Martin Mueller, 26.05.2014 16:18:
On 5/26/14, 8:02, "Stefan Behnel" wrote:
Martin Mueller, 25.05.2014 22:49:
Using the option "huge_tree=True" on the parser works, but has performance issues that grow progressively worse.
The default setting for parser seems to be about 1.2 million ID. Up to that point it processes a play with ~20,000 words and associated IDs at the rate of 1 a second. By the time the program has worked through its 9.7 million words, the checking of IDs takes 8 seconds per play: performance degrades by almost an order of magnitude. If progress were linear, the program should take about 500 seconds. In fact, it took 2400 seconds.
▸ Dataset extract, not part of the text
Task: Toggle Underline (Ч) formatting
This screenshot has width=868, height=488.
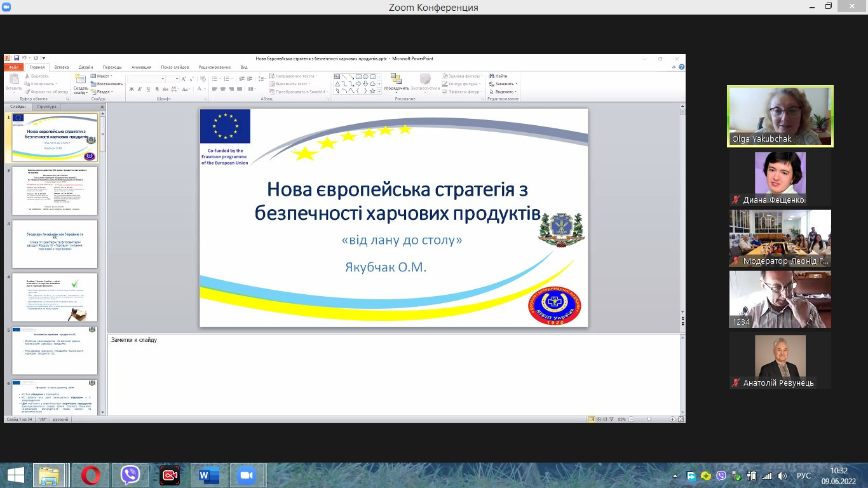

Yes, I noticed that, too. I'm currently coding up a new parser option, working title "collect_ids=False", that would allow you to disable the ID hash table building. When I do that, performance jumps from ~52 seconds per million IDs to 2 seconds on my side for an extreme test case.
However, it's not ready for a release yet. I get test failures in other areas with this change, so it needs a bit more work. I can publish a 3.4 alpha when it's ready, might take a couple of days, though.
That will be a great feature! I look forward to it, and I'll be happy to help test it.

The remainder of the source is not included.